▶ **EXTRACTED RECORDS**:
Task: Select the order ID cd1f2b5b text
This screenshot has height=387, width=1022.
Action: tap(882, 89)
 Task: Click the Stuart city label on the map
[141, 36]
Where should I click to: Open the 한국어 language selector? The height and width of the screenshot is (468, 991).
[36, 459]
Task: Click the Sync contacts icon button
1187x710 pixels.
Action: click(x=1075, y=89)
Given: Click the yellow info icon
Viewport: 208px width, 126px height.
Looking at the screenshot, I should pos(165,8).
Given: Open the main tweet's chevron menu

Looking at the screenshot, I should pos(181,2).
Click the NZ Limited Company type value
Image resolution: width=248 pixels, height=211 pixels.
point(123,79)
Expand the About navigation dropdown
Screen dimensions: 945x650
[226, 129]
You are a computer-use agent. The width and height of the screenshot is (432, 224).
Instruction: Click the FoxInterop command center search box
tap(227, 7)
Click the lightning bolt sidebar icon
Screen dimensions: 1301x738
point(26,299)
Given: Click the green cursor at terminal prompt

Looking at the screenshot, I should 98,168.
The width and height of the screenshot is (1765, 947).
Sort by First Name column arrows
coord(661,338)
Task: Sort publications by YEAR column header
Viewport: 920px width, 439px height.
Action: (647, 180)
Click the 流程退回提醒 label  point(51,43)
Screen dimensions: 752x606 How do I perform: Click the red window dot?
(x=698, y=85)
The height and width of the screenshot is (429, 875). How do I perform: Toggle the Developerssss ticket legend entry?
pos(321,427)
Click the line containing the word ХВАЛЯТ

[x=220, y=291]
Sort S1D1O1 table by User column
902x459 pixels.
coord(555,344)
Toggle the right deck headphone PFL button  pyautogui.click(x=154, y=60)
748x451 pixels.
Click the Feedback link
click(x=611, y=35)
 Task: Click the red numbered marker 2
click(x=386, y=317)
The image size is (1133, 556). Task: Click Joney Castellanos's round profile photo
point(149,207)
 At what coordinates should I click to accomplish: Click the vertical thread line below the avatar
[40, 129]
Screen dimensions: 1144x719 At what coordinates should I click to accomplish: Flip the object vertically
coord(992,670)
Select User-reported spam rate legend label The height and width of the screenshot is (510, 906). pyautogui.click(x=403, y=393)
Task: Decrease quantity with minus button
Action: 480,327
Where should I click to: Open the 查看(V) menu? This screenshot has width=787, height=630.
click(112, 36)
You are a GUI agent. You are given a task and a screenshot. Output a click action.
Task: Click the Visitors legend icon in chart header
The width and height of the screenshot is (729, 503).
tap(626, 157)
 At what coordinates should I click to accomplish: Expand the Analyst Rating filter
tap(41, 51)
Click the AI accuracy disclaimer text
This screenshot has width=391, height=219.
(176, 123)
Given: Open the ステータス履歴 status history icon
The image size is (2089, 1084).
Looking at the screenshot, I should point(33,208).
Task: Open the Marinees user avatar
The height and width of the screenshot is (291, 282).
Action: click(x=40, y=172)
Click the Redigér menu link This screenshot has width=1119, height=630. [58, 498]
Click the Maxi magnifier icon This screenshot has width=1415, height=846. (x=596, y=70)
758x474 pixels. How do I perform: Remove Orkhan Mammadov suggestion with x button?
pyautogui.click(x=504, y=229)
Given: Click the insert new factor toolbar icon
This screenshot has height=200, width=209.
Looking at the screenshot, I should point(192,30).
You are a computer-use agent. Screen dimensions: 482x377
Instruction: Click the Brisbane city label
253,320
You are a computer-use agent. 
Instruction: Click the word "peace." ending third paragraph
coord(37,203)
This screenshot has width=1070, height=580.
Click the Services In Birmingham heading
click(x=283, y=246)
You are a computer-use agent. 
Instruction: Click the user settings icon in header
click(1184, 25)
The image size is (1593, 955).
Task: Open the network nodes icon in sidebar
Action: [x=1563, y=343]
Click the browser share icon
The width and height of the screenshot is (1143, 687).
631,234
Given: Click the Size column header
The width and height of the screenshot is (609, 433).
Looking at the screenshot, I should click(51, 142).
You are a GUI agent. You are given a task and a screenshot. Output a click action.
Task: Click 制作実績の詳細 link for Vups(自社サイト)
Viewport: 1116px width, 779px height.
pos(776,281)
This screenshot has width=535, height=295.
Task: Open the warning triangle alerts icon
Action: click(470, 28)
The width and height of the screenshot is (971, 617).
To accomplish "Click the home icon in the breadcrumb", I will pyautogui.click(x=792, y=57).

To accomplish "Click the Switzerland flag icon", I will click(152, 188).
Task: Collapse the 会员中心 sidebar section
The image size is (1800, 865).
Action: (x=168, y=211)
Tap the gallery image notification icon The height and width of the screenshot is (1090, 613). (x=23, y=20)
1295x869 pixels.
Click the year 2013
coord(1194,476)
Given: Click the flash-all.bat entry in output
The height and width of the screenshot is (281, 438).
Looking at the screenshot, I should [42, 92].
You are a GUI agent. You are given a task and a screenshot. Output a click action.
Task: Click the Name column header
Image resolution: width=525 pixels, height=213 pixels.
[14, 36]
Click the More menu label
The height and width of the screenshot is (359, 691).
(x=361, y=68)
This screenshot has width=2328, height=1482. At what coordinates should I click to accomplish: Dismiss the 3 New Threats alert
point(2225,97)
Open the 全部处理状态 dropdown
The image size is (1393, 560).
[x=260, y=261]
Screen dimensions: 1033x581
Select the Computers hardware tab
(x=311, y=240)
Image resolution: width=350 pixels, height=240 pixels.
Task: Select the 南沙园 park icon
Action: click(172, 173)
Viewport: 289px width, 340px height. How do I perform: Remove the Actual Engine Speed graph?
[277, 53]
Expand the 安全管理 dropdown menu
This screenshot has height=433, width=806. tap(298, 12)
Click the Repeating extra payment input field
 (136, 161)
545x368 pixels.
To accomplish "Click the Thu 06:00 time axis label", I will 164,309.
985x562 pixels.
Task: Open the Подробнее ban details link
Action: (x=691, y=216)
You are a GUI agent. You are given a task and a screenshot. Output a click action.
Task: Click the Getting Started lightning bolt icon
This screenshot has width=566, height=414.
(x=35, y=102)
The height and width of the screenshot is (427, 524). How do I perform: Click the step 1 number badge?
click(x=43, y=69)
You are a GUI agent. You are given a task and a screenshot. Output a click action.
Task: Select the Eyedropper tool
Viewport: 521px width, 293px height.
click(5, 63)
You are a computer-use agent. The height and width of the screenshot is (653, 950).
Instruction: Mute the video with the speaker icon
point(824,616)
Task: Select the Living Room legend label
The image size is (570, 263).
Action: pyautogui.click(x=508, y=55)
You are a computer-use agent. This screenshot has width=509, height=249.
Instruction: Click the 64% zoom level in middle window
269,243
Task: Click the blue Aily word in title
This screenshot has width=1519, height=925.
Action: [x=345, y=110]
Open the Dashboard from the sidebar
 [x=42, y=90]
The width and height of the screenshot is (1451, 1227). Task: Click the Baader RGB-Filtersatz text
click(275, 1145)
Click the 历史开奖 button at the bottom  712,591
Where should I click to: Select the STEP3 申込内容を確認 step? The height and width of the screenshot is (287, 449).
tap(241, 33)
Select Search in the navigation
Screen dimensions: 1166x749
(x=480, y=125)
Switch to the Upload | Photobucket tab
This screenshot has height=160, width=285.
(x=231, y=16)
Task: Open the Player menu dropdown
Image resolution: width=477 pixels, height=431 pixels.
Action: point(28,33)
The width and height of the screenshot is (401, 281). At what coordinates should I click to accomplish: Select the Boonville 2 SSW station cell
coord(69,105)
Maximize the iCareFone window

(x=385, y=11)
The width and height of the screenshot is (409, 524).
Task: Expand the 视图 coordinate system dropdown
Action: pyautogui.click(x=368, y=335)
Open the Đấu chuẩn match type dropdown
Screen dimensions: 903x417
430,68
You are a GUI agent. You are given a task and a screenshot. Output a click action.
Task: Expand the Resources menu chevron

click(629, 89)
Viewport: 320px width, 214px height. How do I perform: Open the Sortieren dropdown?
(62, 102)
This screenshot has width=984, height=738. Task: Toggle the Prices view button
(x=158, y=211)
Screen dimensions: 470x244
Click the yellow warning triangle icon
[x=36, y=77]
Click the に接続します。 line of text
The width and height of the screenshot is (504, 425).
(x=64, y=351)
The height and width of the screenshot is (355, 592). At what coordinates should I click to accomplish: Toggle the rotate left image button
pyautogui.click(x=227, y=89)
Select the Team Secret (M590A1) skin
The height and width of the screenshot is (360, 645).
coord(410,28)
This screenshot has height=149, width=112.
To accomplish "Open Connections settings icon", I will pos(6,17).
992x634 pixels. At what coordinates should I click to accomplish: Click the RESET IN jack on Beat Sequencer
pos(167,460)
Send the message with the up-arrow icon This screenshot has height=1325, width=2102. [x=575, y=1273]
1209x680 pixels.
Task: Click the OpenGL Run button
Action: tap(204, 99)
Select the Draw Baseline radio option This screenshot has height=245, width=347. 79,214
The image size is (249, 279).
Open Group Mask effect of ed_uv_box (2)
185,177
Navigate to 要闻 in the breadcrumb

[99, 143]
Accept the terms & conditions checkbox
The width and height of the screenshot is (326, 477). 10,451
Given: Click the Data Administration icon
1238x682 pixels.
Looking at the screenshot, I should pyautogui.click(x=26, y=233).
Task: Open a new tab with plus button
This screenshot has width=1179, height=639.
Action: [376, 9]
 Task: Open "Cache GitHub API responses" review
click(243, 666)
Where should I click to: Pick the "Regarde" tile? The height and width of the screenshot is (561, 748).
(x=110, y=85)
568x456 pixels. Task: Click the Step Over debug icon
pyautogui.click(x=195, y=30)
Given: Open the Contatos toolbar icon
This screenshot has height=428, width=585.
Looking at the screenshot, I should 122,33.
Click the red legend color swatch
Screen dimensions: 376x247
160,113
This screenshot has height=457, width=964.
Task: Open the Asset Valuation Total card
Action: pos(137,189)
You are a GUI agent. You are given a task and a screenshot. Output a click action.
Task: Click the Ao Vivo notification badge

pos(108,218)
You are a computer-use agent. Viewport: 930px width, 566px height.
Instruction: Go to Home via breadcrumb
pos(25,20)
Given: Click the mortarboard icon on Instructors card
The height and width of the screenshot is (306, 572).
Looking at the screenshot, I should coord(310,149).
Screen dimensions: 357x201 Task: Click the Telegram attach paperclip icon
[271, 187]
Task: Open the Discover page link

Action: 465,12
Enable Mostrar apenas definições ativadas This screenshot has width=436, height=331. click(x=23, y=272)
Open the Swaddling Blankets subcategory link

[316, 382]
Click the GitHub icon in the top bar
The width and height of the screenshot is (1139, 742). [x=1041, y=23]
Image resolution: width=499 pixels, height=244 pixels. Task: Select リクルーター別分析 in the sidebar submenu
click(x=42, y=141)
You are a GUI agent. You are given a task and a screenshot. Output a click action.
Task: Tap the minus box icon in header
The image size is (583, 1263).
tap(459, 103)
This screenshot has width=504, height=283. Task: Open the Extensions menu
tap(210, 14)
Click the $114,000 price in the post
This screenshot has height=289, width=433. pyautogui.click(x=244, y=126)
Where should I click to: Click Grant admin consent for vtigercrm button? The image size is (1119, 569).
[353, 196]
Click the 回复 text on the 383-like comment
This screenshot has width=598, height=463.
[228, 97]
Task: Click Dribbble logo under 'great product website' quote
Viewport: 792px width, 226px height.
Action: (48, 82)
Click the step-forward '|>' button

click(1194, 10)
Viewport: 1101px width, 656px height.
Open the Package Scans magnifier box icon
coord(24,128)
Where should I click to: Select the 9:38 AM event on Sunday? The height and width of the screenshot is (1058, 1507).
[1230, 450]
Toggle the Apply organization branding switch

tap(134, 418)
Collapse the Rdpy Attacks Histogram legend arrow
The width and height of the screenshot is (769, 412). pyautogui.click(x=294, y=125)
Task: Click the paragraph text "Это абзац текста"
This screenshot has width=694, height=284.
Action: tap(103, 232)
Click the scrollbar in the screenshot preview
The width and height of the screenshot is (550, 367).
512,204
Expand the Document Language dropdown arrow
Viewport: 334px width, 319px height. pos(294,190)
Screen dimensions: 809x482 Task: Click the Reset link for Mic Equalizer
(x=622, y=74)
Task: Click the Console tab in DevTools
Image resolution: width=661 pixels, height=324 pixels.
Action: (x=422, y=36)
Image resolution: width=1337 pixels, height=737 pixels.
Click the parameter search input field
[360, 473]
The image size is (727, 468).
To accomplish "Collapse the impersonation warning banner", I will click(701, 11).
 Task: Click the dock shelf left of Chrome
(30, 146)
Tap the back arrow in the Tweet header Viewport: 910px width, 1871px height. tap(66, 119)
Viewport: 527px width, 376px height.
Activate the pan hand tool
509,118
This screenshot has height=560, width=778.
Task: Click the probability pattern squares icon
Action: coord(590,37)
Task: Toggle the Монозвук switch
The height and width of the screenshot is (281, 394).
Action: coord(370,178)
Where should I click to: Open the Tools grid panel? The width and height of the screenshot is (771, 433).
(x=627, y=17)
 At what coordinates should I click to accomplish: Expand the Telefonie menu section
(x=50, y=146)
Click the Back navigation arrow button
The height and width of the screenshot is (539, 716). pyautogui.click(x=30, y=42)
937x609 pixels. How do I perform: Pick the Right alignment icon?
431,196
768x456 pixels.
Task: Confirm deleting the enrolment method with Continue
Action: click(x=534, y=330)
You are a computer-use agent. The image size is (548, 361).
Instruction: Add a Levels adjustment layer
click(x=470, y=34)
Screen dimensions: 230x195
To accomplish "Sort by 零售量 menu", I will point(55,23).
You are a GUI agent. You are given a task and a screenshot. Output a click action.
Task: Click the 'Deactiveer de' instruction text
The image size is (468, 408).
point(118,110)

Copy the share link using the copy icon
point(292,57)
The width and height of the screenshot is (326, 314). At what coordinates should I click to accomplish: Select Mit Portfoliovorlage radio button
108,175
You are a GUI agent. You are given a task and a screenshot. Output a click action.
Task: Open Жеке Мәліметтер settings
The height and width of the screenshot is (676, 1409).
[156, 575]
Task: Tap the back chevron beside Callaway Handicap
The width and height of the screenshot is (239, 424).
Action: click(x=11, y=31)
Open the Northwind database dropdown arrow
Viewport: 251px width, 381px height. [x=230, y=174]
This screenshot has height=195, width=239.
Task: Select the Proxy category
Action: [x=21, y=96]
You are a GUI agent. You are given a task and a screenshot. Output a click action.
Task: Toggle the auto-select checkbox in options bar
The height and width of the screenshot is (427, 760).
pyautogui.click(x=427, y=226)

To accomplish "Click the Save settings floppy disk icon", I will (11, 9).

▶ **EXERCISE DIRECTIONS**:
Transcribe the lines of the material above character for character, starting with the line containing "Screen dimensions: 1144x719" and going on through the line containing "Click the Maxi".

▶ **ANSWER TO THE TASK**:
Screen dimensions: 1144x719 At what coordinates should I click to accomplish: Flip the object vertically
coord(992,670)
Select User-reported spam rate legend label The height and width of the screenshot is (510, 906). pyautogui.click(x=403, y=393)
Task: Decrease quantity with minus button
Action: 480,327
Where should I click to: Open the 查看(V) menu? This screenshot has width=787, height=630.
click(112, 36)
You are a GUI agent. You are given a task and a screenshot. Output a click action.
Task: Click the Visitors legend icon in chart header
The width and height of the screenshot is (729, 503).
tap(626, 157)
 At what coordinates should I click to accomplish: Expand the Analyst Rating filter
tap(41, 51)
Click the AI accuracy disclaimer text
This screenshot has width=391, height=219.
(176, 123)
Given: Open the ステータス履歴 status history icon
The image size is (2089, 1084).
Looking at the screenshot, I should point(33,208).
Task: Open the Marinees user avatar
The height and width of the screenshot is (291, 282).
Action: click(x=40, y=172)
Click the Redigér menu link This screenshot has width=1119, height=630. [58, 498]
Click the Maxi magnifier icon This screenshot has width=1415, height=846. (x=596, y=70)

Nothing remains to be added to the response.